◆ **GIVEN PASSAGE**
□ □ □ □
# Something off about new TOTW?



## emilycn (Jul 30, 2013)

Hi all you TOTW feeders,

Lua's on High Prairie Puppy and it seems like since I opened this new bag, she's been really gassy. Like, stinking up the whole open-plan living room and kitchen area. And I don't mean just regular stink. I mean, it smells like she's digesting a skunk that's trying to escape stink-glands-first out of her butt. I know a lot of us here feed TOTW---has anyone else been experiencing this?

Emily, Lua, and the skunk that's disinclined to be digested.


----------



## Bob Engelhardt (Feb 14, 2012)

There was a change in the probiotics that they use & some reports of GI upset as a result. Here's an earlier topic on it:
http://www.vizslaforums.com/index.php/topic,26498.0.html


----------



## Bella9613 (Jul 1, 2014)

*i need help with food recommendation*

BELLA who turned 1 in November had been on Purina One Savor for the better part of 6 months. She recently started throwing up after almost every meal & had lost a lot of weight. We had her on boiled rice & hamburger now for almost a month and tried to incorporate Purina one savor back into her diet. She started throwing up again after 2 days. Vet put her on Royal Canin Hypoallergenic canned food along with rice. She hasn't thrown up all week but her stools are soft & it's expensive. Does anyone have a reasonably priced recommendation of food for us to try. We were planning to include canned pumpkin in her rice right away to harden her stools but would like to get her on a kibble that is healthy and she will tolerate. I don't like switching back & forth between foods. Vet said dogs will develop allergies at about 6 mths on a food. Please help- getting frustrated and want our girl to gain weight on healthy/cost effective kibble. Thanks so much!


----------



## organicthoughts (Oct 9, 2012)

Raw/home cooked diet will solve all your problems.


----------



## Ksana (Mar 30, 2013)

We also had the same problem. Our boy was so skinny people told me they were going to report me for not feeding my dog. Canned food was one of the worst offenders. What helped us was to start a food diary (we called it the "poop" diary) and for about a year I recorded everything he ate and the outcomes (e.g., poop quality, weight, any other observations), until we were able to identify his food sensitivities. I am not convinced there were ever food allergies, but rather food sensitivities or sudden introduction of new food in large quantities. I am now at the point of re-introducing all food ingredients back into his diet and he has started gaining weight. His poop is great and the "poop diary" is no longer needed.

You may want to try and go back to the food that worked for him (Purina One Savor). However, do it slowly. It is good first to give boiled rice with added baked chicken breast (no spices) or boiled chicken (some chicken bouillon is good) until the poop is normalized. When a new food is being introduced, try to add small quantity and slowly increase. When she continued to throw up, it could be a reaction to the previous food offender. Food diary helps a lot as sometimes you observe a reaction a week later and it is hard to remember what your pup ate a week prior to it.


----------
□ □ □ □
◆ **INFORMATION PROVIDED**
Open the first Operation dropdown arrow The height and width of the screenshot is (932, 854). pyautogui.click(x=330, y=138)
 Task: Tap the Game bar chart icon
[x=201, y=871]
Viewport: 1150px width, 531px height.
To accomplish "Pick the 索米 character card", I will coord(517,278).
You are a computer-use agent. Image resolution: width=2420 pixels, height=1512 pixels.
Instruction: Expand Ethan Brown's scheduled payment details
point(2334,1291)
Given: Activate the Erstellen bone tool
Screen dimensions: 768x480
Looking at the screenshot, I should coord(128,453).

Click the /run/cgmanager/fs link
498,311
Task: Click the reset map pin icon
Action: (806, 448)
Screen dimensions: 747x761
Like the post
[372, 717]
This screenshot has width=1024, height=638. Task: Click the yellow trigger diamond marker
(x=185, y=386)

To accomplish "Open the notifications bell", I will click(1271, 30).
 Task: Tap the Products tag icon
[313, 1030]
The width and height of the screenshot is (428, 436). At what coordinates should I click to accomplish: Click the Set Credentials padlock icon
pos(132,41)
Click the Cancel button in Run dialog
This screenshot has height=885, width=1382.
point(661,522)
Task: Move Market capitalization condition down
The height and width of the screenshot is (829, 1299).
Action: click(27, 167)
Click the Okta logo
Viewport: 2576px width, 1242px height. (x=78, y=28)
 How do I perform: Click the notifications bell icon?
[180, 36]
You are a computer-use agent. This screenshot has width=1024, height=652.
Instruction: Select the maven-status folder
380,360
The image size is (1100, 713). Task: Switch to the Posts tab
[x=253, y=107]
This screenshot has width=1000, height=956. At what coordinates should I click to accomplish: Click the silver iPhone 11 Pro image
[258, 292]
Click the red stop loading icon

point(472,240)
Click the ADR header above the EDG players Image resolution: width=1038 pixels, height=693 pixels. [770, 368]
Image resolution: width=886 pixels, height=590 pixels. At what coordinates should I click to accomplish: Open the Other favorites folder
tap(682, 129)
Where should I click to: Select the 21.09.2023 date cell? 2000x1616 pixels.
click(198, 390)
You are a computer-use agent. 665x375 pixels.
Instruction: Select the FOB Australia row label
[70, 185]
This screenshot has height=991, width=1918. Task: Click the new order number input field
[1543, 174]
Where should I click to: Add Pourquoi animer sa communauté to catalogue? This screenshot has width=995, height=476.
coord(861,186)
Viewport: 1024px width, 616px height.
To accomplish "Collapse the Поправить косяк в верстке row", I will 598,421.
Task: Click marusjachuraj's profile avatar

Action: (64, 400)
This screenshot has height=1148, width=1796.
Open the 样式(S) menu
□ □ □ □
◆ **EXERCISES**
**a.** Say whether each statement agrees with the dog food thread, answering yes or no and quoting the exact words of the thread that decide it. (i) Lua is eating High Prairie Puppy. (ii) Bella's vet put her on Purina One Savor. (iii) Ksana kept the food diary for about a year.
**b.** Rewrite the part of the dog food thread between "## emilycn (Jul" and "(Feb 14, 2012)", inclusive, putting "badger" in place of "skunk".

◆ **SOLUTION SET**
**a.**
(i) Yes: "Lua's on High Prairie Puppy"
(ii) No: "Vet put her on Royal Canin Hypoallergenic canned food along with rice."
(iii) Yes: "for about a year I recorded everything he ate"

**b.**
## emilycn (Jul 30, 2013)

Hi all you TOTW feeders,

Lua's on High Prairie Puppy and it seems like since I opened this new bag, she's been really gassy. Like, stinking up the whole open-plan living room and kitchen area. And I don't mean just regular stink. I mean, it smells like she's digesting a badger that's trying to escape stink-glands-first out of her butt. I know a lot of us here feed TOTW---has anyone else been experiencing this?

Emily, Lua, and the badger that's disinclined to be digested.


----------



## Bob Engelhardt (Feb 14, 2012)